>> begin Dataset records
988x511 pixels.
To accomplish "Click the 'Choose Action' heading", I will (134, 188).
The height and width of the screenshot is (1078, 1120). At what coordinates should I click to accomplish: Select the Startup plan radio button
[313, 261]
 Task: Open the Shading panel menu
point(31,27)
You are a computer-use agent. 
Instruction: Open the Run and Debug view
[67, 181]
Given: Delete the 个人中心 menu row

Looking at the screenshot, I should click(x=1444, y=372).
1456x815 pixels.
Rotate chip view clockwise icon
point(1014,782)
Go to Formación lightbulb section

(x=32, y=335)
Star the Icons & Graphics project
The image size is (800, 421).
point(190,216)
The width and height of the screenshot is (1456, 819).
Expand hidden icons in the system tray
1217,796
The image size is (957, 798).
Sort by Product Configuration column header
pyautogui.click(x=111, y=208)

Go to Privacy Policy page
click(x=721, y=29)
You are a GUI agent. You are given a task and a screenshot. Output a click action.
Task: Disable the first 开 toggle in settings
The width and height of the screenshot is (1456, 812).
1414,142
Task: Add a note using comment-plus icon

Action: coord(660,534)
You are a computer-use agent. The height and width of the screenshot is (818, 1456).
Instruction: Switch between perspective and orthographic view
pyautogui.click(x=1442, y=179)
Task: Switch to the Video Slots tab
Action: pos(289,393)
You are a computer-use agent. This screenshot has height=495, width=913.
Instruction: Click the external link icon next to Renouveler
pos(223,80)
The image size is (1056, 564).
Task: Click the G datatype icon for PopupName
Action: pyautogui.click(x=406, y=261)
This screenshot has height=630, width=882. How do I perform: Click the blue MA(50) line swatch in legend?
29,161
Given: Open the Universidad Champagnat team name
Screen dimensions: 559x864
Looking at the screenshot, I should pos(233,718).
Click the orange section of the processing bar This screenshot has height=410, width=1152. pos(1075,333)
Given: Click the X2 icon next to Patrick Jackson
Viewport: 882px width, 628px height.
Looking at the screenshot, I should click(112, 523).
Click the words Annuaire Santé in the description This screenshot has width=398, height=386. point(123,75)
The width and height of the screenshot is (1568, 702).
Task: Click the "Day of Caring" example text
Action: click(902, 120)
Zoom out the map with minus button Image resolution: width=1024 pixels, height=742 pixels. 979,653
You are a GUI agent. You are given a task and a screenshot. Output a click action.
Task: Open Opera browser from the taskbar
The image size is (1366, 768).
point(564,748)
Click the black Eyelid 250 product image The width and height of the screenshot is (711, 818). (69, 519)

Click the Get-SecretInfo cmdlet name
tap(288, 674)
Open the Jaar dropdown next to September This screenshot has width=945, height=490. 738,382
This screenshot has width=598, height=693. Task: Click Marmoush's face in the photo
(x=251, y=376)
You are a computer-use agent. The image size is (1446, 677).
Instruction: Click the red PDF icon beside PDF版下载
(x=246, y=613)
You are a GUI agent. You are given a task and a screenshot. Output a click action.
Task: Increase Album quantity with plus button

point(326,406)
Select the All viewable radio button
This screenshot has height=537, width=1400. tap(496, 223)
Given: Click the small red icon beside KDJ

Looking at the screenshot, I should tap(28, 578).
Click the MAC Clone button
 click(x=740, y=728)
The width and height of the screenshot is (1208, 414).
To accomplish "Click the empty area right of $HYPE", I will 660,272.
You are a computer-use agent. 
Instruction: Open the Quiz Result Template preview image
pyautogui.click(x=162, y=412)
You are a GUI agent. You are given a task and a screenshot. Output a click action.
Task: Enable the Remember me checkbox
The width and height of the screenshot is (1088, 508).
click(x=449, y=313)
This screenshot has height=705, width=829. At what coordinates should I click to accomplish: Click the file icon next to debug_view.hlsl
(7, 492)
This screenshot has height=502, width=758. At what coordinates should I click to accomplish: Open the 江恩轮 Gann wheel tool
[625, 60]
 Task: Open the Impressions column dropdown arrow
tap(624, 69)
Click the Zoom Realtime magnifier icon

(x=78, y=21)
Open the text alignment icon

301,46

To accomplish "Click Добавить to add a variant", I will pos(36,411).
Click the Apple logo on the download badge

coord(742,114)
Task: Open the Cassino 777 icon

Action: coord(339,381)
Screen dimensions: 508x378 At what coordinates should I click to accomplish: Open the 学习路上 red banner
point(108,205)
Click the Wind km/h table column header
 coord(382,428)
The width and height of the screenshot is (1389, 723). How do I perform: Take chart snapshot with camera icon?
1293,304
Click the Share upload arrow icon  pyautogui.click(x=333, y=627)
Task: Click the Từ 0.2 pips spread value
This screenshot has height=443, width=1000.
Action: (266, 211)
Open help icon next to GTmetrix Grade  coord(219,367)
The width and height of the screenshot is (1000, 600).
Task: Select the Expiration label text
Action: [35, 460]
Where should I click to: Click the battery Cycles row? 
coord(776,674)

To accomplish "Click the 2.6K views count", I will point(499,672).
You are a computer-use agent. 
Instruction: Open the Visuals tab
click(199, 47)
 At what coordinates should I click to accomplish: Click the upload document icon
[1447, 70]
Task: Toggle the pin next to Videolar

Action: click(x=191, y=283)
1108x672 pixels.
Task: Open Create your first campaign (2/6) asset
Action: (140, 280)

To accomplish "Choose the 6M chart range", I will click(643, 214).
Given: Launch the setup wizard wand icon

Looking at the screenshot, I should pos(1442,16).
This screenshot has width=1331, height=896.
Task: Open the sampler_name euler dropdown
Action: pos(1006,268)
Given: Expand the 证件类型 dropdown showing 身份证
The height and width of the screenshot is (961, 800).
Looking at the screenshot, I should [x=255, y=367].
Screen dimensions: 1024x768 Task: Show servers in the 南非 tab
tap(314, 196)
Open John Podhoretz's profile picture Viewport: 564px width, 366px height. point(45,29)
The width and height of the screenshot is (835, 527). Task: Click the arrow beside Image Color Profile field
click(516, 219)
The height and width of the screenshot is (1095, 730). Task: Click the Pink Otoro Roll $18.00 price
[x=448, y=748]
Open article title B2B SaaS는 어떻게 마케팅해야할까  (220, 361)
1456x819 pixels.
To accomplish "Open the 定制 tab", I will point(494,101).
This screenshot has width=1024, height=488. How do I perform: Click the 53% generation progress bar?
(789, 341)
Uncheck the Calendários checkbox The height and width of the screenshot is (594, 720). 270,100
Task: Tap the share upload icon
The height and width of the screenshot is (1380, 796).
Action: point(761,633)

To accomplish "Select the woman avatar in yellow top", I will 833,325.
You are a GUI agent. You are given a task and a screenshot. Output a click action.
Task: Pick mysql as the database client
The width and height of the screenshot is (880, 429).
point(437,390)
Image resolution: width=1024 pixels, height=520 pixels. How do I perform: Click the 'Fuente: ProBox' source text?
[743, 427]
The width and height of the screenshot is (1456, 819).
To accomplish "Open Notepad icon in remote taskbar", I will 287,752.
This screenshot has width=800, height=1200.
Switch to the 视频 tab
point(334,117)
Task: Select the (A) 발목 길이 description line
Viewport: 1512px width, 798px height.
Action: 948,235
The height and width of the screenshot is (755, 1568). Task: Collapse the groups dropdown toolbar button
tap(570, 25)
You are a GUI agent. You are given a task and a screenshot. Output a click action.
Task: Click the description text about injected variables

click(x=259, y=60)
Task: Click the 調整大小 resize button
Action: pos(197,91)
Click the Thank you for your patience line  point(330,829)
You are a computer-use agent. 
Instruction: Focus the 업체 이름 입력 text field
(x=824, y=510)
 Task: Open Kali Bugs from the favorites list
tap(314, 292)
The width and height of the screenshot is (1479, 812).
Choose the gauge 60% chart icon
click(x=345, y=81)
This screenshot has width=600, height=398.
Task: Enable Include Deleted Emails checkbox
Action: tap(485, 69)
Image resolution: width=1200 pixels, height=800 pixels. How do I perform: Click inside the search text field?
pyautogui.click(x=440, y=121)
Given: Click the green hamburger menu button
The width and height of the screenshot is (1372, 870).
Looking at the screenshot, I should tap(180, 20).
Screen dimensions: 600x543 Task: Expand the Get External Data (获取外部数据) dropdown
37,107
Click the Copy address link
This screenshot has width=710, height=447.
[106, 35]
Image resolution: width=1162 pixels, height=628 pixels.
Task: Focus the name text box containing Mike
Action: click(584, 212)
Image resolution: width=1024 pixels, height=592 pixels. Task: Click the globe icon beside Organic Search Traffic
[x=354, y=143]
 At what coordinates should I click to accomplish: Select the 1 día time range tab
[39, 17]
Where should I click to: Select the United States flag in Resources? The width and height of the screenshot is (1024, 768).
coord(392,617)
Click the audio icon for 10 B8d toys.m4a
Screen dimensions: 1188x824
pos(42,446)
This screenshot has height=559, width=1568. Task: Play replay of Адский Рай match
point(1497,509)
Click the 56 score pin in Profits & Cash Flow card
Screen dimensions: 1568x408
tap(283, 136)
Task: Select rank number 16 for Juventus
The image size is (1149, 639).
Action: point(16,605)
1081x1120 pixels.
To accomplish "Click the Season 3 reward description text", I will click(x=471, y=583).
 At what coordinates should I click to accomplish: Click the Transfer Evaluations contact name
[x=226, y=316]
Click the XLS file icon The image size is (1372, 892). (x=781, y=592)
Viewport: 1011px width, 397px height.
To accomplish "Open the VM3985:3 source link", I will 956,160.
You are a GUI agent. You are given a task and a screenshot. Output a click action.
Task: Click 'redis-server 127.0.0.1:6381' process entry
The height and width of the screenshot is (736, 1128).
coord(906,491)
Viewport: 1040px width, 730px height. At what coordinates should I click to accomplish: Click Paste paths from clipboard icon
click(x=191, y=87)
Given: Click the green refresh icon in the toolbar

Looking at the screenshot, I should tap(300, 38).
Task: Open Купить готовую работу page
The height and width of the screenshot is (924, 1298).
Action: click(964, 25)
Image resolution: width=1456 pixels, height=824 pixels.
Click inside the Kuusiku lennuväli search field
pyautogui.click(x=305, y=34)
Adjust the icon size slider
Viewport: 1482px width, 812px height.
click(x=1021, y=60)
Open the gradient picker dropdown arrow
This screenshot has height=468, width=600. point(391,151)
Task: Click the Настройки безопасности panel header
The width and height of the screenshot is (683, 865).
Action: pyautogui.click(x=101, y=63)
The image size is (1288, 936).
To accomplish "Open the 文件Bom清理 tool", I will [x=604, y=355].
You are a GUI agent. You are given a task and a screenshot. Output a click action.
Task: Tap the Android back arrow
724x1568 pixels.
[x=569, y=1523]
>> end Dataset records
**What to produce**
In the records above, arrange everything from the line containing "Where should I click to: Select" down to the line containing "tap(283, 136)" as a JSON list of strings, one string per line. Leave out blank lines.

**Solution to this exercise**
[
  "Where should I click to: Select the United States flag in Resources? The width and height of the screenshot is (1024, 768).",
  "coord(392,617)",
  "Click the audio icon for 10 B8d toys.m4a",
  "Screen dimensions: 1188x824",
  "pos(42,446)",
  "This screenshot has height=559, width=1568. Task: Play replay of Адский Рай match",
  "point(1497,509)",
  "Click the 56 score pin in Profits & Cash Flow card",
  "Screen dimensions: 1568x408",
  "tap(283, 136)"
]